33.5 Quarks: is that all there is?  (Page 4/20)

Now, let us talk about direct evidence

At first, physicists expected that, with sufficient energy, we should be able to free quarks and observe them directly. This has not proved possible. There is still no direct observation of a fractional charge or any isolated quark. When large energies are put into collisions, other particles are created—but no quarks emerge. There is nearly direct evidence for quarks that is quite compelling. By 1967, experiments at SLAC scattering 20-GeV electrons from protons had produced results like Rutherford had obtained for the nucleus nearly 60 years earlier. The SLAC scattering experiments showed unambiguously that there were three pointlike (meaning they had sizes considerably smaller than the probe’s wavelength) charges inside the proton as seen in [link] . This evidence made all but the most skeptical admit that there was validity to the quark substructure of hadrons.

More recent and higher-energy experiments have produced jets of particles in collisions, highly suggestive of three quarks in a nucleon. Since the quarks are very tightly bound, energy put into separating them pulls them only so far apart before it starts being converted into other particles. More energy produces more particles, not a separation of quarks. Conservation of momentum requires that the particles come out in jets along the three paths in which the quarks were being pulled. Note that there are only three jets, and that other characteristics of the particles are consistent with the three-quark substructure.

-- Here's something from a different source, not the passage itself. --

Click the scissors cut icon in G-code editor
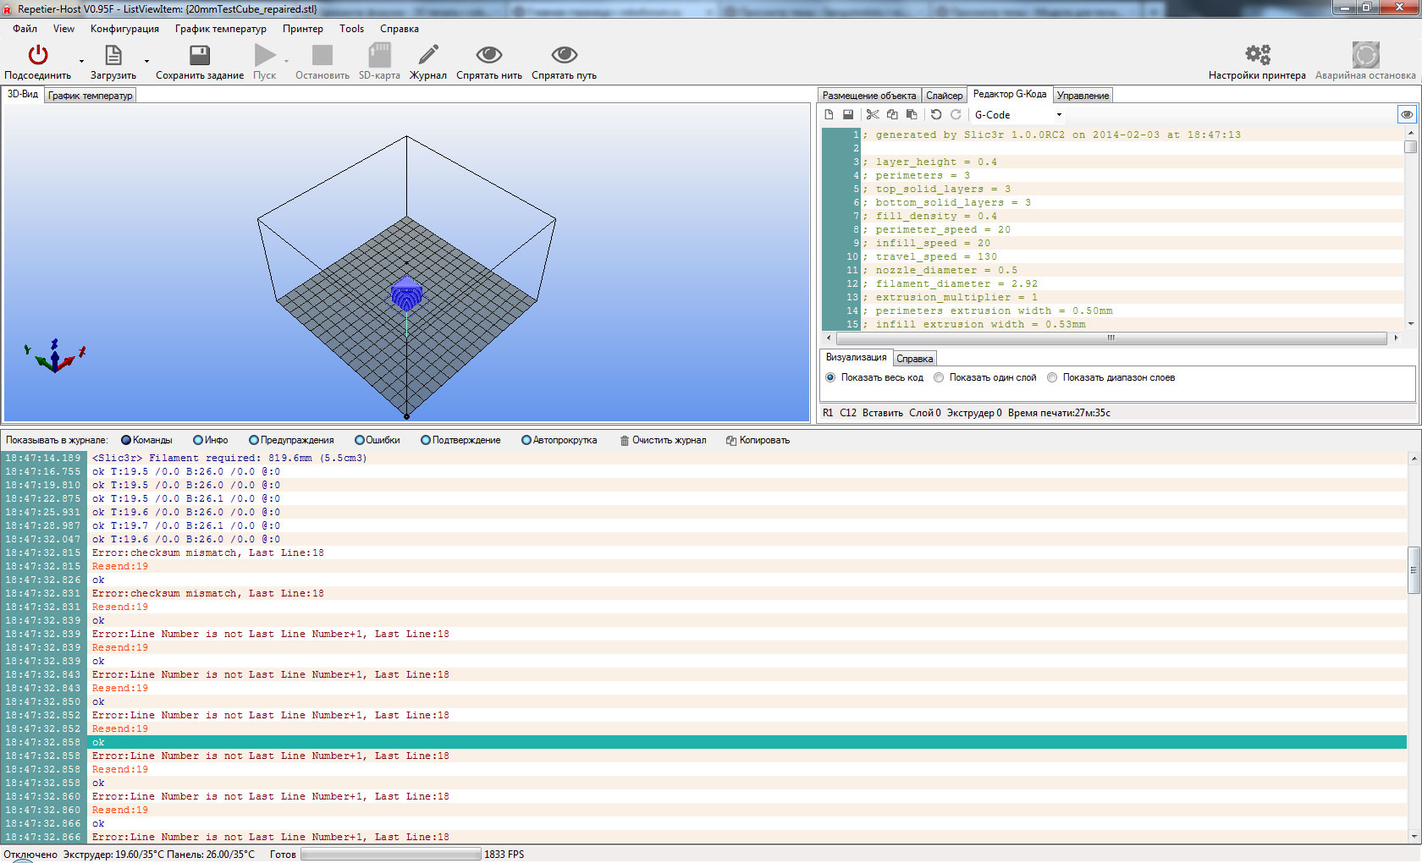 pos(873,115)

Quarks have their ups and downs

The quark model actually lost some of its early popularity because the original model with three quarks had to be modified. The up and down quarks seemed to compose normal matter as seen in [link] , while the single strange quark explained strangeness. Why didn’t it have a counterpart? A fourth quark flavor called charm    ( c ) was proposed as the counterpart of the strange quark to make things symmetric—there would be two normal quarks ( u and d ) and two exotic quarks ( s and c ). Furthermore, at that time only four leptons were known, two normal and two exotic. It was attractive that there would be four quarks and four leptons. The problem was that no known particles contained a charmed quark. Suddenly, in November of 1974, two groups (one headed by C. C. Ting at Brookhaven National Laboratory and the other by Burton Richter at SLAC) independently and nearly simultaneously discovered a new meson with characteristics that made it clear that its substructure is $c\stackrel{-}{c}$ . It was called J by one group and psi ( $\psi$ ) by the other and now is known as the $J/\psi$ meson. Since then, numerous particles have been discovered containing the charmed quark, consistent in every way with the quark model. The discovery of the $J/\psi$ meson had such a rejuvenating effect on quark theory that it is now called the November Revolution. Ting and Richter shared the 1976 Nobel Prize.